JEFF JACOBSON: “PHOTOGRAPHY LIVES BEST IN BOOK FORM”

KT: How did you get into photography? You were a civil rights lawyer in 1970’s.

JJ: I had two friends who were photographers. It seemed like something I could do. So I started shooting and fell in love with the medium.

KT: Your photography has always been colourful, political and revolves around human relationships. How did you build such fascination?

JJ: I discovered colour when I had an assignment in 1975. I began shooting ‘American politics’ in colour in 1976 and never stopped thereafter. Over the year’s my work has become less overtly political, with fewer people in my frames.

KT: You have published three beautiful books ‘My Fellow American (1991)’, ‘Melting Point (2006)’ and ‘The Last Roll (2013)’. What do you like about photography in a book format?

JJ: For me, photography lives best in the book form. Photographs want to be with other photographs and in a book, you can create meaningful sequences to build meaning from one picture to another. A book gives the viewer much more freedom to decide when and under what conditions to view the work, with much more freedom to make his or her own meaning from the pictures. Books last longer than exhibitions. Books give the photographer the most control to determine how their work is viewed.

KT: Your photography has always been very personal/rebellious in nature and also against the rules of ‘Cartier-Bresson Era’. How do you feel about it now?

JJ: I’ve never been someone who follows rules slavishly. In The Decisive moment, Cartier Bresson laid down his edict about what was allowed in photography. Among the rules I was violating at the time, two were that the language of photography had to be black and white and that there should not be the use of flash. My flouting of these rules caused me much resistance at Magnum in the late 70s and 80s, but I pressed on. I have stopped using flash but still love colour. The world of photography has moved on. Although I have great respect for the work of Cartier Bresson, especially from the 1930s, his work was never very influential on me. I have always felt his work was classical, cerebral, narrative in nature. I have been influenced more by photographers whose pictures explored the interior, psychological space, like Andre Kertesz, Charles Harbutt, and Roy de Carava.

KT: How are you playing with photography these days? Are you working on any specific long-term projects?

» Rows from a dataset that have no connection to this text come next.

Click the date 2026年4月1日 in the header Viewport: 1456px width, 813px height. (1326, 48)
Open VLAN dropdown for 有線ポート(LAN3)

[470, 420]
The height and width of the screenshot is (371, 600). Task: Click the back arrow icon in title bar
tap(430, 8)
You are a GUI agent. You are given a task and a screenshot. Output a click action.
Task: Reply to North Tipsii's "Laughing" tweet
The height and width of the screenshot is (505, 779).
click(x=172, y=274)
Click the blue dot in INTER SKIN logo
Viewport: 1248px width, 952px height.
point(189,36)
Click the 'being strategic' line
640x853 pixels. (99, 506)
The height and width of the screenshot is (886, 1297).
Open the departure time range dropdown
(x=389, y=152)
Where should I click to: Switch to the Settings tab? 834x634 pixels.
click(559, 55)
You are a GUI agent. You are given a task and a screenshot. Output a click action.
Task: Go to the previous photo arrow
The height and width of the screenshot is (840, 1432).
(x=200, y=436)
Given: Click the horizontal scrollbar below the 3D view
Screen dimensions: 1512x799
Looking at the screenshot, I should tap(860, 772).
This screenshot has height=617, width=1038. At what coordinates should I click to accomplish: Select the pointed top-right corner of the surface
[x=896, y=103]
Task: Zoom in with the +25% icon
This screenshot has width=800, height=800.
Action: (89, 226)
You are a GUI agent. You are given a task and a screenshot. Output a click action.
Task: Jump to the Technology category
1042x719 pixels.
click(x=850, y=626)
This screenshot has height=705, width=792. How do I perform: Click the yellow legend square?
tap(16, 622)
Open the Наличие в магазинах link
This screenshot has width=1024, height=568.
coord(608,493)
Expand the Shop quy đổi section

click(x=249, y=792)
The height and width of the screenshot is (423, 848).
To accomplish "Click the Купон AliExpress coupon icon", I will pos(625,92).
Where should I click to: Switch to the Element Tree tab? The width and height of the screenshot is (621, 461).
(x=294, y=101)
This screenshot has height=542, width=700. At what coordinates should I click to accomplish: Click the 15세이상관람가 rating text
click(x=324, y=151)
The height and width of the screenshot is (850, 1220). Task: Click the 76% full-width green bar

JJ: I am always working on a long-term body of work. I tend to fall in love with specific cameras and use them to exhaust possibilities. With my first book, it was the Leica, then in the next two, an old Canon T-90. After my film, Kodachrome was discontinued, in 2010; I bought a small digital camera; the Lumix LX-3, then 5, and now the LX-7. I love this camera, only 12 megapixels, small, light, unobtrusive. It has four aspect ratios; I can switch within those aspect ratios in a simple dial, plus a sharp Leica lens. I have been working with it for six years. I never decide ahead of time what boundaries my pictures will have; I follow the photographs. One curator recently told me this new work pushes the boundaries of legibility and that seems accurate. I think they describe a world without hard and fast ground to rely on, which to me, is how reality can best be described. I still do not crop or do extensive post-production.